__Material supplied__:

★ ★ ★ ★ ★

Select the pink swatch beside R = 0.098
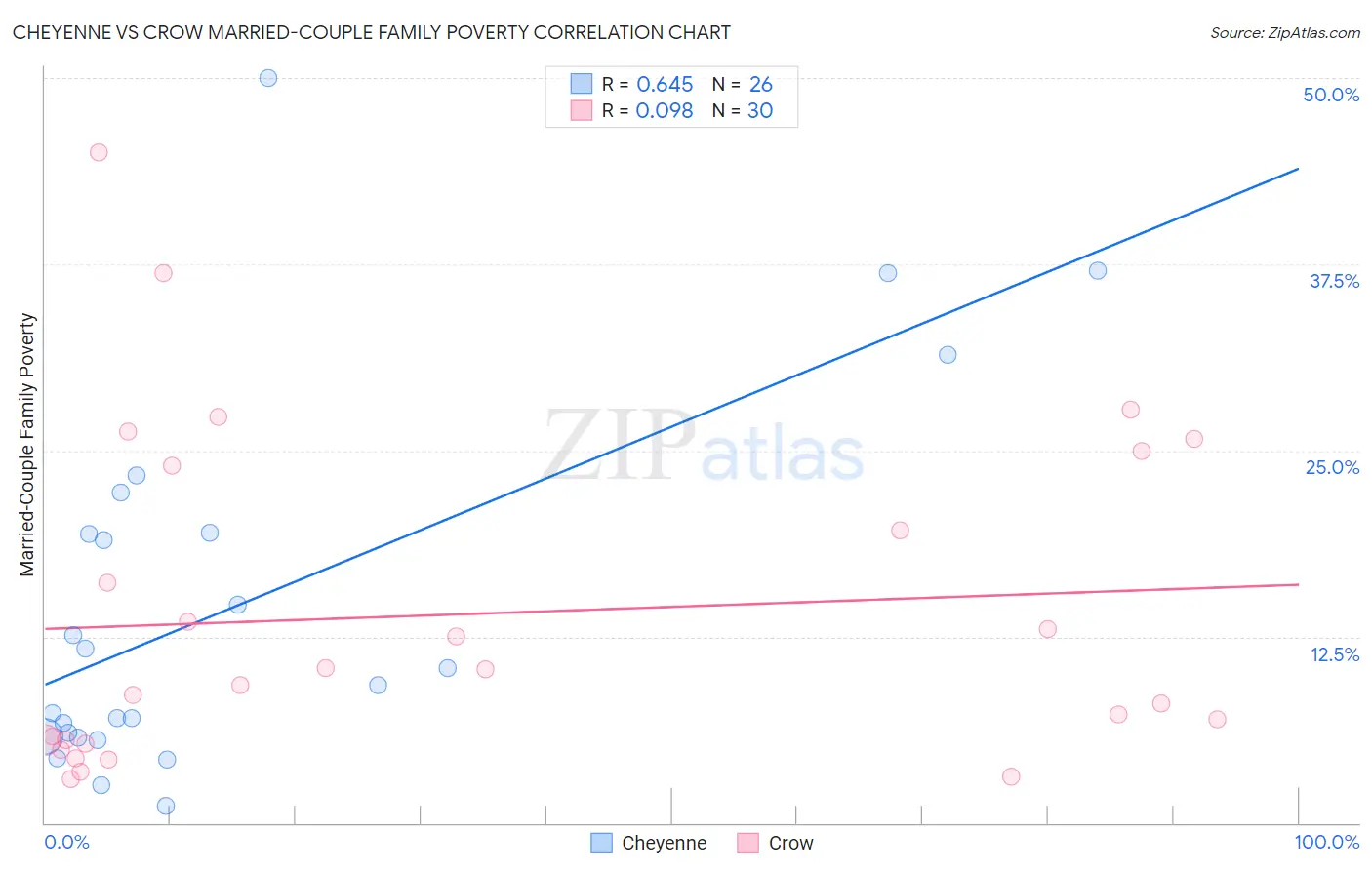This screenshot has width=1372, height=870. (x=582, y=110)
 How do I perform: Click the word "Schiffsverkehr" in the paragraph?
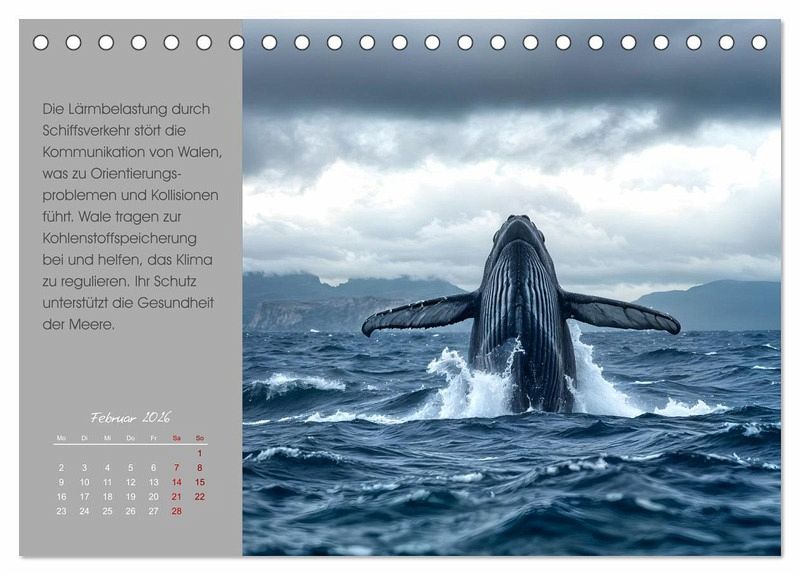[100, 130]
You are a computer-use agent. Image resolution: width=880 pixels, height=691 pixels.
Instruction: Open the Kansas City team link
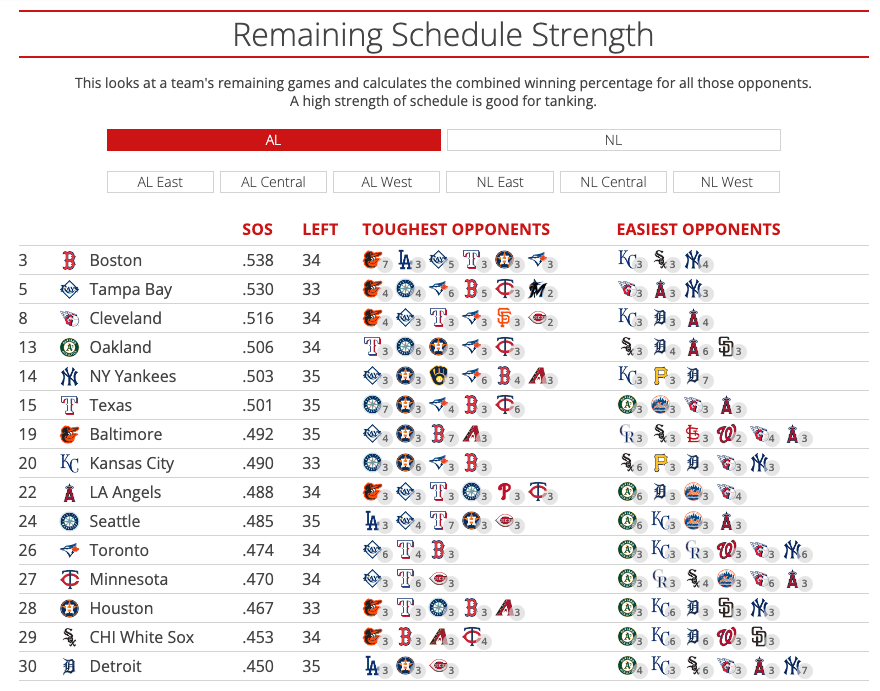tap(131, 464)
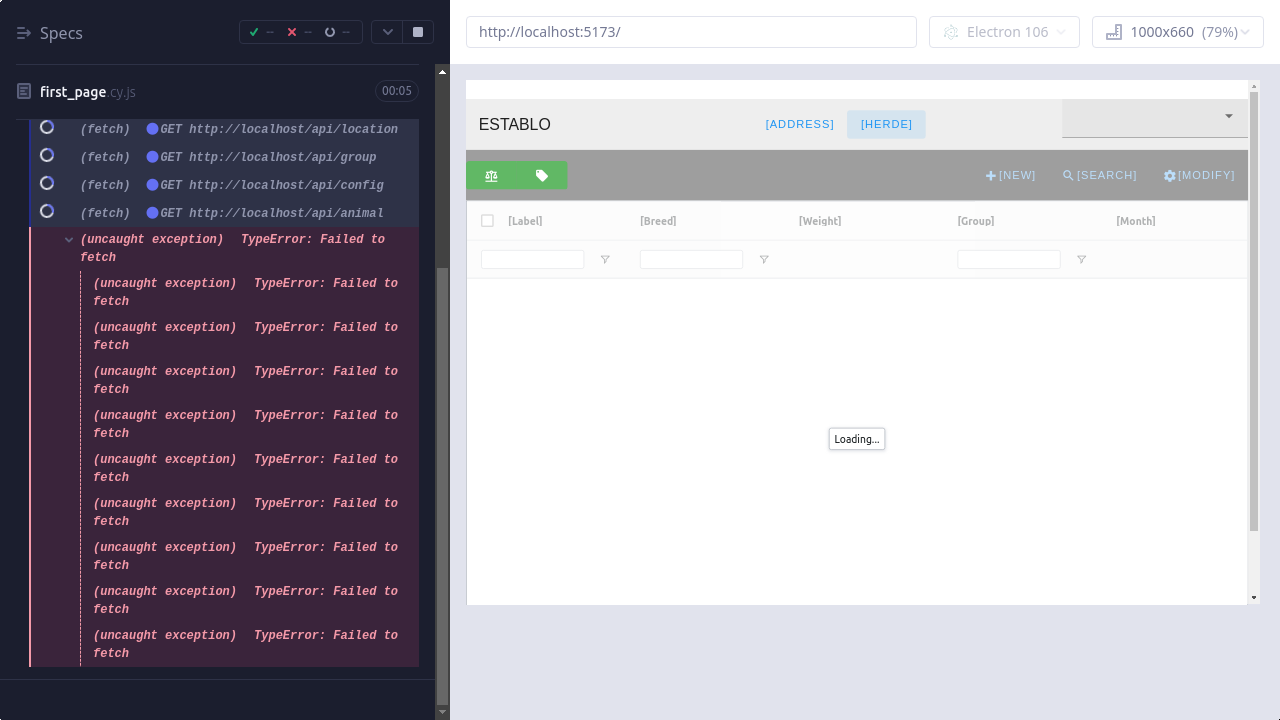Open the empty dropdown beside HERDE tab
The image size is (1280, 720).
click(1154, 117)
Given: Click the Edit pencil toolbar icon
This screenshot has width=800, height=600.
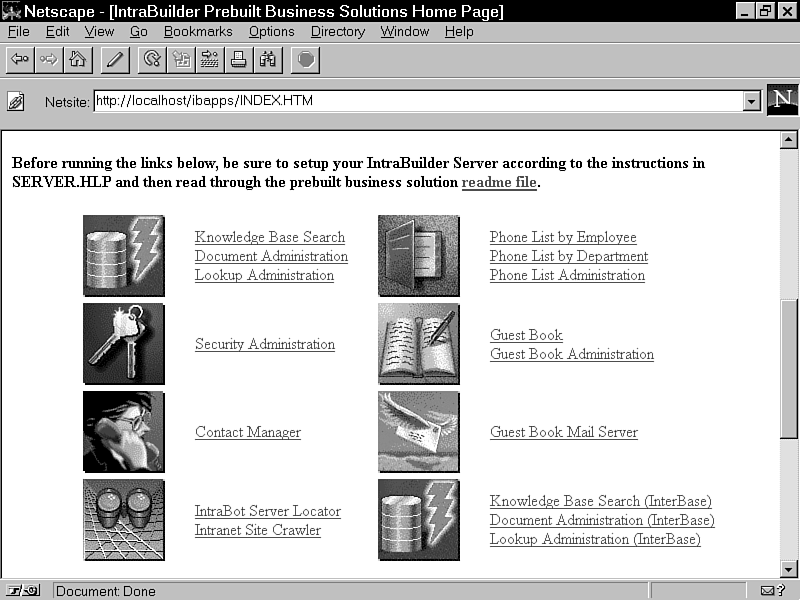Looking at the screenshot, I should click(x=115, y=60).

★ ★ ★ ★ ★

__What you have to do__: Copy the data character for character, but drop all pictures from the copy.

__Reply__:
Select the pink swatch beside R = 0.098
This screenshot has width=1372, height=870. (x=582, y=110)
 How do I perform: Click the word "Schiffsverkehr" in the paragraph?
[100, 130]
You are a computer-use agent. Image resolution: width=880 pixels, height=691 pixels.
Instruction: Open the Kansas City team link
tap(131, 464)
Open the empty dropdown beside HERDE tab
The image size is (1280, 720).
click(1154, 117)
Given: Click the Edit pencil toolbar icon
This screenshot has width=800, height=600.
Looking at the screenshot, I should click(x=115, y=60).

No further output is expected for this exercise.